Our two-year old office HP printer implements whatever system Apple invented for printing so I'm sure plenty of others do. In every iOS app I've tried you just tap print and select the printer. Though there are no drivers and no configuration screens so I'm sure the budget printers don't work, the manufacturers having spotted the lack of an opportunity to load an 800mb binary on every boot that constantly shouts at you with a semi-human voice and pushes advertising for their ink shop into your face*.
(* I recently had to use a standard ~£30 Kodak all-in-one printer with OS X; it was horrid)
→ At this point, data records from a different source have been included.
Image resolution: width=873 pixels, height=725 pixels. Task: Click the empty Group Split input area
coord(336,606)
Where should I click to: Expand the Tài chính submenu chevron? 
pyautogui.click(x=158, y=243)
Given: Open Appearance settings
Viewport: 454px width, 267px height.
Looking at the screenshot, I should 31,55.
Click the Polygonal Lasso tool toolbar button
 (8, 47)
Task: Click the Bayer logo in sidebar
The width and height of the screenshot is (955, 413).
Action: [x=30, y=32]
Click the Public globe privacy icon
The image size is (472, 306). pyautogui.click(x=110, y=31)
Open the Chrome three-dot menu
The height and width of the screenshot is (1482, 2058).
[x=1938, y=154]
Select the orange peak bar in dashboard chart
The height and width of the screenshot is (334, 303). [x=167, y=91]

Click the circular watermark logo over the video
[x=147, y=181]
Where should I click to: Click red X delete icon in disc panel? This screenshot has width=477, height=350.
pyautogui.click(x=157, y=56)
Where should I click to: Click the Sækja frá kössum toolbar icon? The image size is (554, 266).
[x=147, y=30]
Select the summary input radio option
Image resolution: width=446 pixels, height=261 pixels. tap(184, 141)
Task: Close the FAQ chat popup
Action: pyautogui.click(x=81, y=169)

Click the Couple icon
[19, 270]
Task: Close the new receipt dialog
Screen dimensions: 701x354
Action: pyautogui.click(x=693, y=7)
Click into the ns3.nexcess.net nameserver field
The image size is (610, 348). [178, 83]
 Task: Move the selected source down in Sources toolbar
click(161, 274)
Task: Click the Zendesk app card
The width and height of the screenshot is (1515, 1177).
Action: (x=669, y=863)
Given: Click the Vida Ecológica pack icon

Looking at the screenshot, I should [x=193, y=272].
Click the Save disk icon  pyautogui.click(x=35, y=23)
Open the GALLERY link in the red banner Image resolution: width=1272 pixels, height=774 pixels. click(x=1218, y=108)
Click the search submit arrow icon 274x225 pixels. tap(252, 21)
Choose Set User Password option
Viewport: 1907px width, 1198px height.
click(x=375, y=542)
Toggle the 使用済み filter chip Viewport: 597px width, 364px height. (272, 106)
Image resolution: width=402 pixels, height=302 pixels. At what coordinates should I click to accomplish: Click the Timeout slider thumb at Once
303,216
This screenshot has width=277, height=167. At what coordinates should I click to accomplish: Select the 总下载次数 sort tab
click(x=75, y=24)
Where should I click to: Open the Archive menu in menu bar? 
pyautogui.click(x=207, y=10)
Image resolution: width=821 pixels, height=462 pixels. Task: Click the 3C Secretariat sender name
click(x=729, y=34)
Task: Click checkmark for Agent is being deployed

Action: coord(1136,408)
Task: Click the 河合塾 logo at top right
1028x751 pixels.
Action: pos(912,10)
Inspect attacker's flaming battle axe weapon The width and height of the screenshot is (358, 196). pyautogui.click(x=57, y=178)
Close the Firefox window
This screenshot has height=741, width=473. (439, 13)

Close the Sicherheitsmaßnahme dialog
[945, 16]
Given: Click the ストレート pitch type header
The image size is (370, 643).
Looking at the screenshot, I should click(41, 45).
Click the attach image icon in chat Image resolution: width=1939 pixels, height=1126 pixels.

Office 365 is less expensive than any stand alone version of Office, by far. Business users are already going for it. I'm supporting an Office 365 migration on iPhones right now that involves pushing AirWatch Office 365 profiles to the iPhones for e-mail, contacts, and Calendar. It doesn't involve Office, but since the users are already logging into to Office 365 on their jobs, they should be able to login on their Corporate iPads with no expense paid accept for whatever the iPad Office app costs. Don't expect iPad users who already have (or will get) Office 365 subscriptions to just swap those iPads out for Surface Tablets. There's no advantage to doing so, now that Office 365 is available on the iPad. So this strategy will most certainly cannibalize Surface Tablet sales, while Office 365 Corporate subscriptions rise. Home users? That's anyone's guess. This could spur them on to buy an Office 365 subscription, provided they're willing to forgo their still working/stand alone Office version. I personally have no intention of going with the MS Subscription model, as Office for Mac and Office 2003 on my PC work just fine.
Office 365 is less expensive than any stand alone version of Office
Yeah for now. Then when everyone is shifted across to Office 365 you get price jacked under the guise of new features like migration from the ribbon to the toolbar then a further price hike for the migration from the toolbar to the ribbon interface..
This polarised world of "us vs them" never used to exist. Commodore used to sell MOS 6502s or produce custom versions for everyone who wanted them, even if the intended use was competition for their computers. Okay, Tramiel was a tough competitor but he wasn't like Ballmer's Microsoft who laughed at competitors product.
Previously Microsoft helped Apple because if Apple failed they got busted for being anti-competitive. Is that still the reason today or is it more about trying to remain visible to the consumer?